Ugo Riva è uno dei nostri migliori scultori. Ma non gli basta. E vuole allora dimostrare che l'arte sacra non è morta, che una maternità è pur sempre una Natività, e che i valori cristiani sono centrali. Così va oltre l'umano, e carica le sue forme di significati simbolici, con orpelli e apparati che le trasfigurano e le appesantiscono. Più che a Nicola Pisano sembra guardare a Gustave Moreau e ai preraffaelliti, in una continua concreazione e rigenerazione dalla natura all'uomo e al suo destino. La serie di sue belle sculture sulla maternità indica un inizio, un'alba della vita, una condizione originaria che vale per ogni individuo e per il destino del mondo. Così la consacra, in troni e templi che trapiantano la natura nella storia. Nascere è assoluto, ma si cala in un tempo che non è solo quello della nostra vita, ma del mondo, e del nostro Dio, o della nostra religione. È natura, ed è storia, ed è anche la celebrazione del divino. Occorrono fasti e artifizi per dare degno rilievo e risalto al momento della nascita.

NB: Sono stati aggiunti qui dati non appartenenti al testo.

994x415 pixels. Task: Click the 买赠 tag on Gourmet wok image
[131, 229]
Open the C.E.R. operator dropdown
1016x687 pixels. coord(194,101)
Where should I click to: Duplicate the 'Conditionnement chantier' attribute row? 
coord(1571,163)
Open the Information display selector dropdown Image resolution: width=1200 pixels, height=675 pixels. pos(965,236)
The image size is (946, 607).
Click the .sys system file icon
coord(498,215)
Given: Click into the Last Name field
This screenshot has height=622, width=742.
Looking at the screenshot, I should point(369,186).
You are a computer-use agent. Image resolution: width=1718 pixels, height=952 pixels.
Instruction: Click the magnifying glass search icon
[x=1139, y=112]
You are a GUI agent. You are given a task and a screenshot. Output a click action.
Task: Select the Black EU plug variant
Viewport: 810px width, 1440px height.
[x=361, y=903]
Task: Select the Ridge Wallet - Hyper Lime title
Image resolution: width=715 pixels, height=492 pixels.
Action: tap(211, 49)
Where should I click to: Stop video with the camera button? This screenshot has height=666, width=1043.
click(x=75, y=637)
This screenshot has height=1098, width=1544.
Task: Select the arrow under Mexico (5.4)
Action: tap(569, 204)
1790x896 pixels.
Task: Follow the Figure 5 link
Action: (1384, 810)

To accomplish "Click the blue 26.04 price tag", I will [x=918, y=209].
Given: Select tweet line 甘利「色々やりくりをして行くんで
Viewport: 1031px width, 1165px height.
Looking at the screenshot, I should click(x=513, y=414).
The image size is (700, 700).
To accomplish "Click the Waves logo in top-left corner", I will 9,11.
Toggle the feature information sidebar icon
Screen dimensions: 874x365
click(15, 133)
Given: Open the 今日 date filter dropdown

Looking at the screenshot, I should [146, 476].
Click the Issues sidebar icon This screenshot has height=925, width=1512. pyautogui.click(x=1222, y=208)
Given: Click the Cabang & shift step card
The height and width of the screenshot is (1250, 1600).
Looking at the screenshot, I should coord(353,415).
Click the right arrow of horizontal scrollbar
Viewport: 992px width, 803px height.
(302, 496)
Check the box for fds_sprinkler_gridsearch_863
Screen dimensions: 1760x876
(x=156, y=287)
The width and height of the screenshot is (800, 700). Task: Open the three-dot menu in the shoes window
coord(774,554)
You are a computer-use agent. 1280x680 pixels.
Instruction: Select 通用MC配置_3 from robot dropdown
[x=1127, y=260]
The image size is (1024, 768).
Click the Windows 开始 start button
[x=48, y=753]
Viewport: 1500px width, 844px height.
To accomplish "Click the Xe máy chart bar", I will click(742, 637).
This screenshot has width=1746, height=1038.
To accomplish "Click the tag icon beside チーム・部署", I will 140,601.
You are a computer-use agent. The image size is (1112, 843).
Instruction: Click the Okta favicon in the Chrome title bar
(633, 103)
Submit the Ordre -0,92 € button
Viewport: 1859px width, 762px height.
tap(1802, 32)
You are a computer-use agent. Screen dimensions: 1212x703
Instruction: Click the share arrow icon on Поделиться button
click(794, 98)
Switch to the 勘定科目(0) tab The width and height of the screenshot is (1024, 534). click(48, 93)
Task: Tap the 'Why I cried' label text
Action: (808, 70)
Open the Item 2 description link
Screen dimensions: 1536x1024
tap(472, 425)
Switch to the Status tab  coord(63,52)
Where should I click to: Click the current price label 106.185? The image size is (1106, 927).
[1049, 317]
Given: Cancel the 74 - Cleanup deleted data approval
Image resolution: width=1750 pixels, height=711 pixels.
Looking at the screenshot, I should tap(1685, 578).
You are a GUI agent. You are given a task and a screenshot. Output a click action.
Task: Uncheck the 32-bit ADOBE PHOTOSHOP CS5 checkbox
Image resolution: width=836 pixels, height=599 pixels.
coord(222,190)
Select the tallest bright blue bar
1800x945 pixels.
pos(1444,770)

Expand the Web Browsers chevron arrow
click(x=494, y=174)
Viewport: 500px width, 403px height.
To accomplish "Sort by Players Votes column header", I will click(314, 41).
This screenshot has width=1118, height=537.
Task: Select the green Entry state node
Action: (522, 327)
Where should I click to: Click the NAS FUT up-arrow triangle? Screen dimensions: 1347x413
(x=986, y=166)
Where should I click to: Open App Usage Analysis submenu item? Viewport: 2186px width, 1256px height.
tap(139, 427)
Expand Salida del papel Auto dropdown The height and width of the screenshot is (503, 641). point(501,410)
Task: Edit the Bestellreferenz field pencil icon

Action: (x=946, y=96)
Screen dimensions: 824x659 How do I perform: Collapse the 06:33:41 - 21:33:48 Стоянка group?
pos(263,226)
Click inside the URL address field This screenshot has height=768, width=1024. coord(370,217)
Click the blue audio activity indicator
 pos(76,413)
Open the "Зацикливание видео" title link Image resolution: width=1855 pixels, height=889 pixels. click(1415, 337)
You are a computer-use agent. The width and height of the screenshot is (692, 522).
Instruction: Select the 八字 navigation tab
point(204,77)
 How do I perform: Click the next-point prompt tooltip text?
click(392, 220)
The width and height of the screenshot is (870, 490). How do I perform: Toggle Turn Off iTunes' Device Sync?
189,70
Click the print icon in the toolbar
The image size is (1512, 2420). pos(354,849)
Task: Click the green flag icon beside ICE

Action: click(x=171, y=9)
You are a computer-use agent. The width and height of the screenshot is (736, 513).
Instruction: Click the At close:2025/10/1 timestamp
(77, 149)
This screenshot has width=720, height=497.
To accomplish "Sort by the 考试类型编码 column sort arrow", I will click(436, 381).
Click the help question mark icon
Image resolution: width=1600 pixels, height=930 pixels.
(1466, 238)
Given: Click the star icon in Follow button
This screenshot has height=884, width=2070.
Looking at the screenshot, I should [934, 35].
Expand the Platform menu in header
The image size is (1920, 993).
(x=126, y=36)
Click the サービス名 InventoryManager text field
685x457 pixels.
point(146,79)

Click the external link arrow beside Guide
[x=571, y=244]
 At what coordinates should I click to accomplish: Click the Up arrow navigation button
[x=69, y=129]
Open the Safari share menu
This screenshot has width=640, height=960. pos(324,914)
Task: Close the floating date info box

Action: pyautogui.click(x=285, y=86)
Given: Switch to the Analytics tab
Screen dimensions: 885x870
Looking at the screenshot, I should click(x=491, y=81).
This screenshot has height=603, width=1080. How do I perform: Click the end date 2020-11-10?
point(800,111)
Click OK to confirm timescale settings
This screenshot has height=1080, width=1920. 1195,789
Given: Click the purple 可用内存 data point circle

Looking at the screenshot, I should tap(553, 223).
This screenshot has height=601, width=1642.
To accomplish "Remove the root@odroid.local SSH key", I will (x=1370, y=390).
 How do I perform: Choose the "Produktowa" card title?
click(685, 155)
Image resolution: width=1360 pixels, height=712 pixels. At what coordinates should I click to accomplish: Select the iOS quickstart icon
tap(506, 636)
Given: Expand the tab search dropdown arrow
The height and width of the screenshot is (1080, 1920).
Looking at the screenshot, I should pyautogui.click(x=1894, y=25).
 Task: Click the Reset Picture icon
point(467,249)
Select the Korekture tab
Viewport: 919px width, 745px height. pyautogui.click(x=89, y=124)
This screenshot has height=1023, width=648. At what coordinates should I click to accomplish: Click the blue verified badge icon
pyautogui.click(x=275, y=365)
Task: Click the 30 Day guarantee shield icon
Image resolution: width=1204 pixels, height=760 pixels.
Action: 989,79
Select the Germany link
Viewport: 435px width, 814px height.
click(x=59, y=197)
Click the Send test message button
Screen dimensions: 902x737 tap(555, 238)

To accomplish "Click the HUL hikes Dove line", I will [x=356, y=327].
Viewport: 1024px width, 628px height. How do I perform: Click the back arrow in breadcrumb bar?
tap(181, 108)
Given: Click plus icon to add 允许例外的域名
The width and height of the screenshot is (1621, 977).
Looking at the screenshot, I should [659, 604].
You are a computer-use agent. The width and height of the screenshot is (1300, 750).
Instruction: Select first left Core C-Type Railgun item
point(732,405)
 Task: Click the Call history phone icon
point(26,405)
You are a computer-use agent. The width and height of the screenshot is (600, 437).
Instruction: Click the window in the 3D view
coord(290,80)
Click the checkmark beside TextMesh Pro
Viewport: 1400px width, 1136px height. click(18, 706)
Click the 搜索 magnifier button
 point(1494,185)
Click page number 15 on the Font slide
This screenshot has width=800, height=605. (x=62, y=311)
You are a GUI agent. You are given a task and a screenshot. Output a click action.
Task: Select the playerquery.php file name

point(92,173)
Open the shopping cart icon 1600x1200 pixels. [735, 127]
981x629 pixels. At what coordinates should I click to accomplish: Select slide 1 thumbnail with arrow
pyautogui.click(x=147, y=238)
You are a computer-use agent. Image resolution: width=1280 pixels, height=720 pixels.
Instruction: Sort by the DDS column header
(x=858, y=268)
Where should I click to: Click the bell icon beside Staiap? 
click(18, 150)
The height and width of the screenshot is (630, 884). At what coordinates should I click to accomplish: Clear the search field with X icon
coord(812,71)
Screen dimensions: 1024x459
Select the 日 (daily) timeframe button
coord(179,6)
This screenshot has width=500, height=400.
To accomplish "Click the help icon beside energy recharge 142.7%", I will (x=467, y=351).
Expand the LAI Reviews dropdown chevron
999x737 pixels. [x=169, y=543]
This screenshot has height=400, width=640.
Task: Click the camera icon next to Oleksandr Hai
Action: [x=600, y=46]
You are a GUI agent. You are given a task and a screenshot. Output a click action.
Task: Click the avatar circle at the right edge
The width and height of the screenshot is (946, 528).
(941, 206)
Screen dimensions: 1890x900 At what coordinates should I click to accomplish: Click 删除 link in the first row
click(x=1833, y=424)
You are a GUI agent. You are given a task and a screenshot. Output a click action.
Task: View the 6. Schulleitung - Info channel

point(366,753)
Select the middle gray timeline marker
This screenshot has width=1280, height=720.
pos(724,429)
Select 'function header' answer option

Non finiamo di nascere. È sempre più corta la distanza tra la vita e la morte. Siamo nati da poco, abbiamo nella memoria la nostra infanzia presente e viva. Abbiamo gli acciacchi, i limiti, le ferite di chi ha perso la madre. Si finisce di essere giovani, non si finisce di essere bambini. Moriremo senza essere mai diventati adulti. Il bambino che è in noi si manifesta in ogni circostanza: nella felicità, nei disappunti, nei momenti difficili, nella dipendenza dalla madre. Il bambino che è in noi è buono e cattivo come sono buoni e cattivi i bambini; ma quando sbaglia non può sperare di essere perdonato. Il bambino, fragile, può restare impunito. Quando è cresciuto è imperdonabile. È sempre lui, e deve improvvisamente prendere coscienza che non c'è più una madre a difenderlo e a proteggerlo, ma un mondo di bambini cresciuti come lui, che possono essere cattivissimi. Diventare adulti è difficile. Noi siamo i perduti, con la nostalgia dei momenti di perfezione inconsapevoli dell'infanzia.
L'arte esiste per questo: per sospendere il tempo, per farci ritrovare ciò che siamo stati, la condizione di beatitudine. Charles Baudelaire parla di quei momenti di grazia: «Ma il verde paradiso degli amori infantili, le corse, le canzoni, i baci, i mazzi di fiori, i violini che vibrano dietro le colline, con le brocche di vino, di sera, nei boschetti, ma il verde paradiso degli amori infantili, l'innocente paradiso dei piaceri furtivi ormai è più lontano dell'India e della Cina? Possiamo richiamarlo con grida lamentose, e animarlo ancora d'una voce argentina, l'innocente paradiso dei piaceri furtivi?». Nessuno meglio di Baudelaire ha descritto questo stato d'animo, che ognuno di noi ha provato e prova. I poeti, meglio degli altri, lo sentono e lo conoscono. Rimbaud, Pascoli, Rilke, Esenin, Saba, e anche Leopardi. Nati e infanti siamo e resteremo.
Riva ci restituisce a questa condizione con le forme aurorali della natura che esprime la vita. La maternità è la forza prevalente della natura che genera le piante e fa germogliare le gemme e sbocciare i fiori. Sempre un atto di nascita, in cui si esprime la vita, il momento originario. È lo stesso Riva a dire: «Non credo al Caos che si fa ordine e nemmeno a un Dio con nome e cognome. Mi piace pensare a una Grande Anima, pura energia esplosa da un'alfa e un'omega che per ragioni a noi sconosciute ha creato la vita. Una vita che a volte riconosciamo come palpitante solo sotto l'aspetto di carne, ossa, nervi, cuore o foglie, tronchi, radici, ma che invece, al contrario, trasformandosi con la morte non cessa di esistere. Continua, permane, si manifesta attorno a noi sotto altra forma.
Quando si è trattato di sviluppare il tema della sua creazione non ho avuto dubbi nel rappresentarlo come una grande vagina. Sentivo che non poteva essere altrimenti».Da lì nasciamo. Lì, nel nostro inconscio, restiamo. È il Natale.